Work task
Except for the pictures, write out all the records that follow exactly.

Recorded data
------------------------

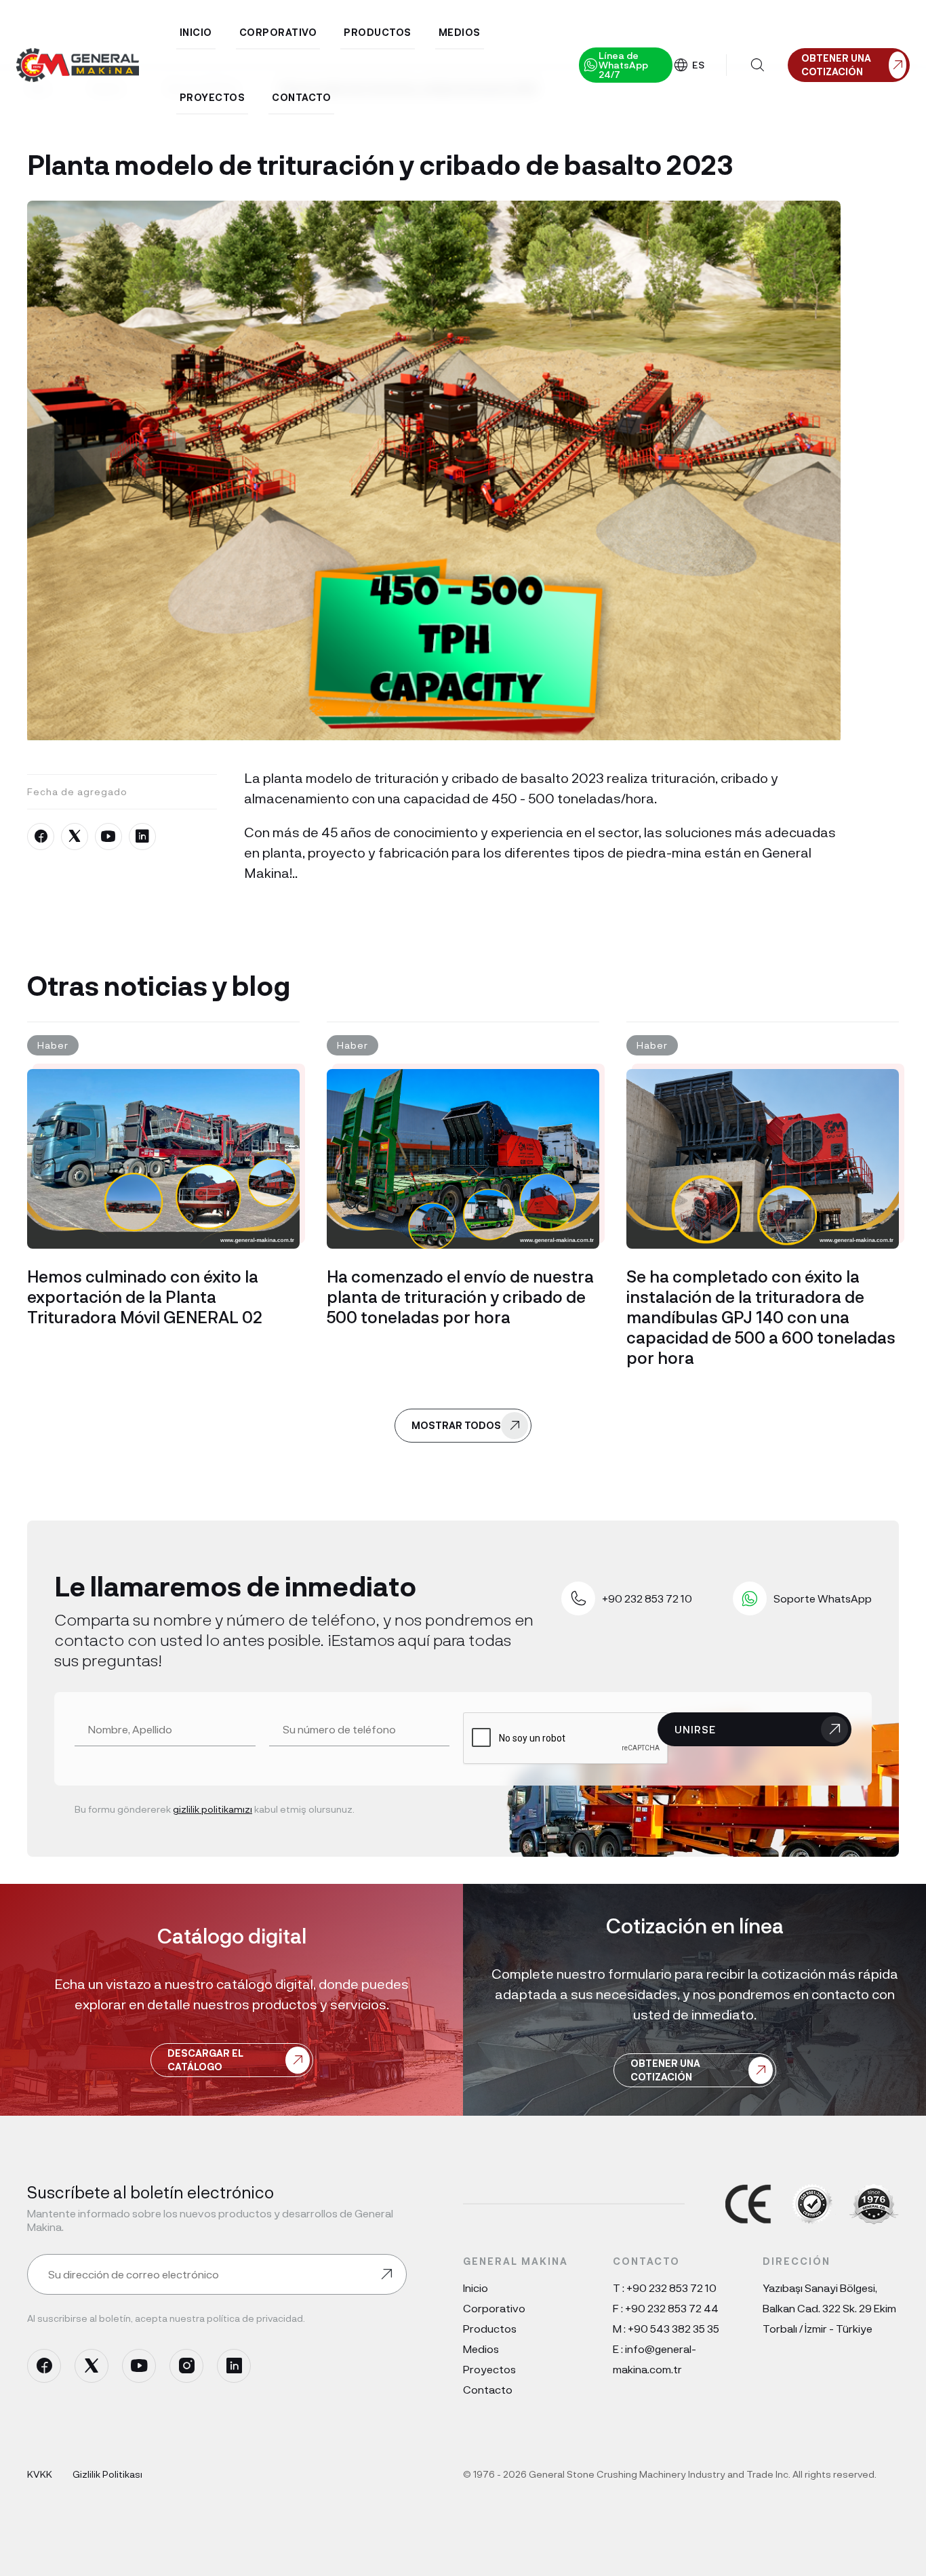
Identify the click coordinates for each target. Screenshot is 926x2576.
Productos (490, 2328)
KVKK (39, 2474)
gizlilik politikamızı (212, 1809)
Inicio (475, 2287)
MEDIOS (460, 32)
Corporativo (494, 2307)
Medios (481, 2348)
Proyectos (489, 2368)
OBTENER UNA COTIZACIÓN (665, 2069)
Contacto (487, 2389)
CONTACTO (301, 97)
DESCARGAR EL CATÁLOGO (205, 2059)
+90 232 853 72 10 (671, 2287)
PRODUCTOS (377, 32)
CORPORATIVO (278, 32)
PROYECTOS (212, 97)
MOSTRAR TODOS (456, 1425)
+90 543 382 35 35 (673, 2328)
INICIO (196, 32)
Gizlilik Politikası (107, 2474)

------------------------

Finished task
Identify the click coordinates for each target. Screenshot is 926x2576.
Productos (490, 2328)
KVKK (39, 2474)
gizlilik politikamızı (212, 1809)
Inicio (475, 2287)
MEDIOS (460, 32)
Corporativo (494, 2307)
Medios (481, 2348)
Proyectos (489, 2368)
OBTENER UNA COTIZACIÓN (665, 2069)
Contacto (487, 2389)
CONTACTO (301, 97)
DESCARGAR EL CATÁLOGO (205, 2059)
+90 232 853 72 10 (671, 2287)
PRODUCTOS (377, 32)
CORPORATIVO (278, 32)
PROYECTOS (212, 97)
MOSTRAR TODOS (456, 1425)
+90 543 382 35 35 (673, 2328)
INICIO (196, 32)
Gizlilik Politikası (107, 2474)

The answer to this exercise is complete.